FOUT “We werden bijna geënterd door piraten, net buiten Ressina. Maar we zijn er met de schrik van afgekomen!”
GOED “We werden bijna geënterd door piraten, net buiten Ressina. Maar we zijn er met de schrik vanaf gekomen!”
VERKLARING
Dit zinnetje uit “Ciudalia”, het eerste deel van de stripreeks “De oorlog winnen”, door Genêt en Jaworski, leek me een gelegenheid om het even te hebben over een lastige spellingkwestie.
Zowel “ervanaf komen” als “eraf komen” zijn juist.
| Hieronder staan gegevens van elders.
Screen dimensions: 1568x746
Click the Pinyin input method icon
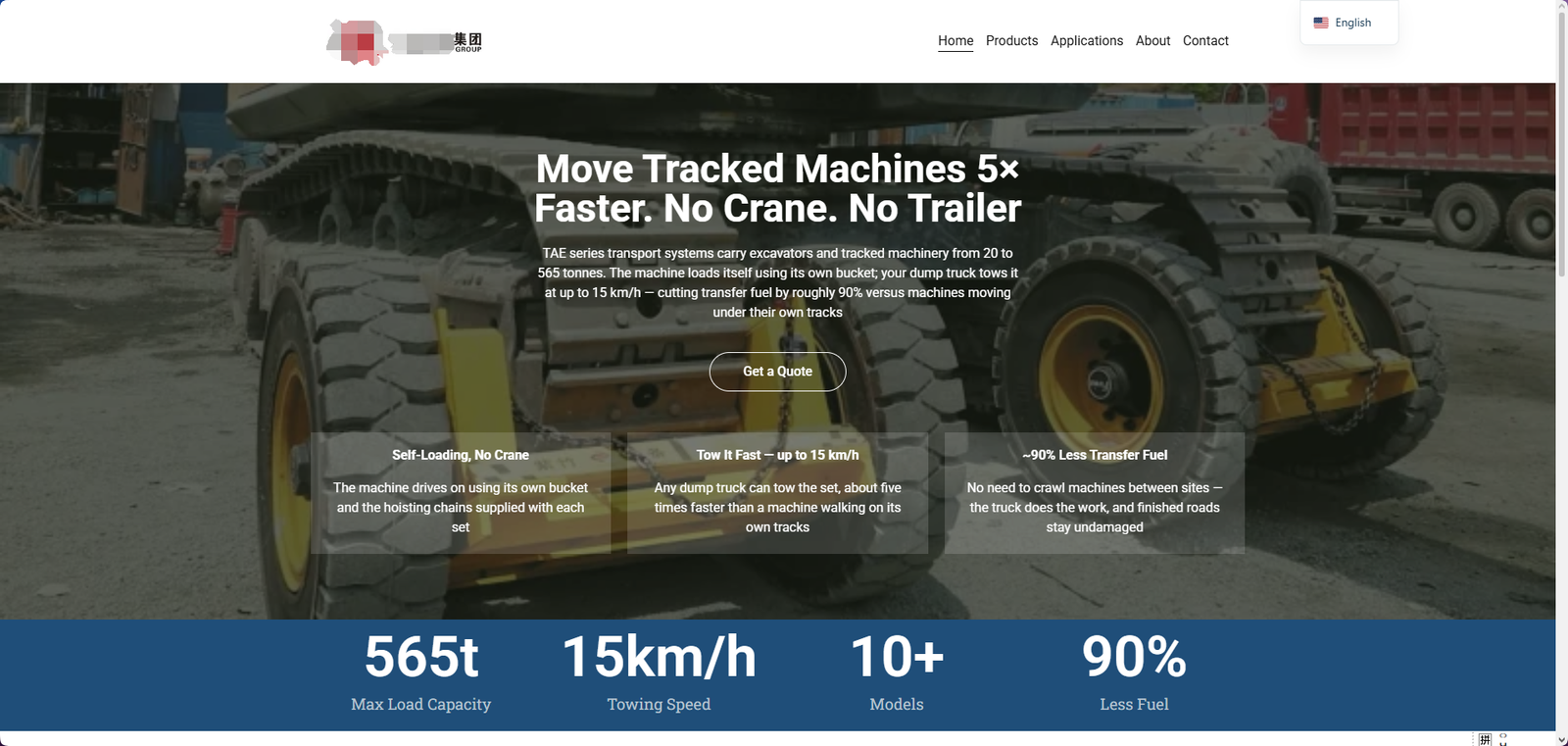click(1485, 739)
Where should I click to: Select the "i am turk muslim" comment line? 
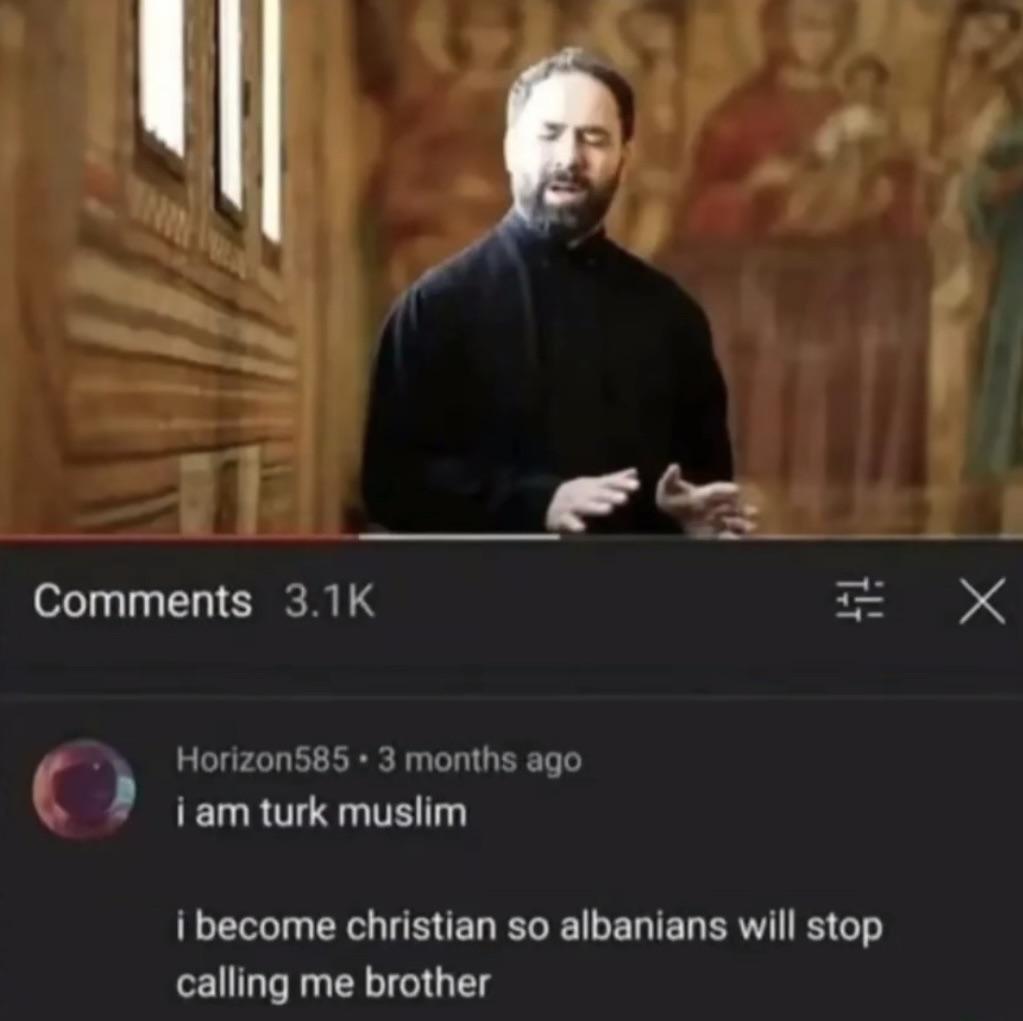coord(322,814)
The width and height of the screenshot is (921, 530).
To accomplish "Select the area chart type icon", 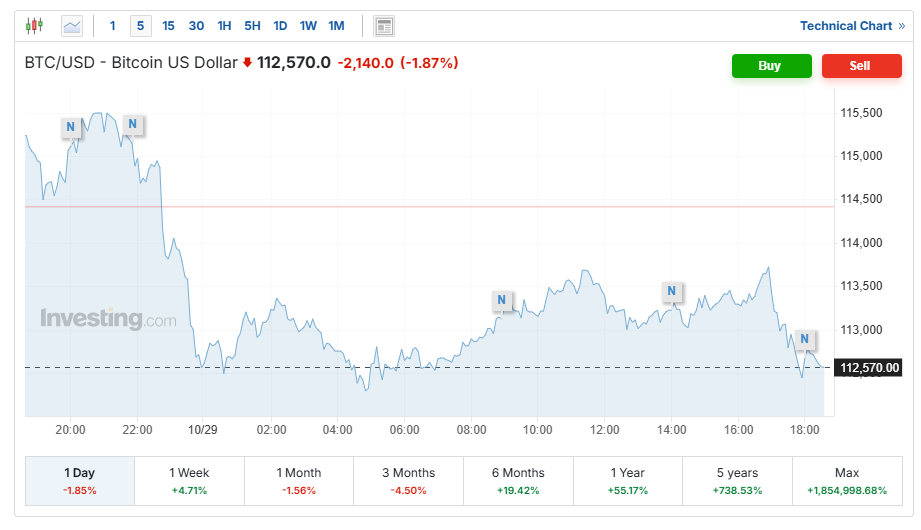I will point(72,26).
Dus: “Jan is er weer gemakkelijk vanaf gekomen” en “Jan is er weer gemakkelijk af gekomen”. Hiermee wordt bedoeld dat Jan geluk heeft gehad: het is hem niet moeilijk gemaakt.
Je kunt spreken van er gemakkelijk (of: bekaaid, beroerd, genadig, goed, goedkoop, heelhuids, met lichte verwondingen, minder goed, niet slecht, zonder veel schade, zonder kleerscheuren) af komen. Maar het is ook juist om van in te voegen: er gemakkelijk (bekaaid, enz.) vanaf komen; dat lijkt tegenwoordig zelfs het gebruikelijkst te zijn.
“Ervanaf” en “eraf” staan los van komen. Het is bijvoorbeeld ook “van de trap af komen”, “van iemand af komen” en “van zijn luie reet af komen”.
In een zin als “Ik wil dat die verslagen binnenkort afkomen” is “afkomen” wél één woord.
Overigens vermeldt Van Dale (2005) bijvoorbeeld “er gemakkelijk (van) afkomen”, “van de trap afkomen” en “van iemand afkomen”.
Over deze kwestie — hoort het voorzetsel (zoals “af”) bij het werkwoord of niet? — wordt verschillend gedacht.
Wat ons betreft wordt “af” los geschreven van het erop volgende werkwoord als er sprake is van een verwijdering, ook al is die figuurlijk.
Bron: “Onze Taal”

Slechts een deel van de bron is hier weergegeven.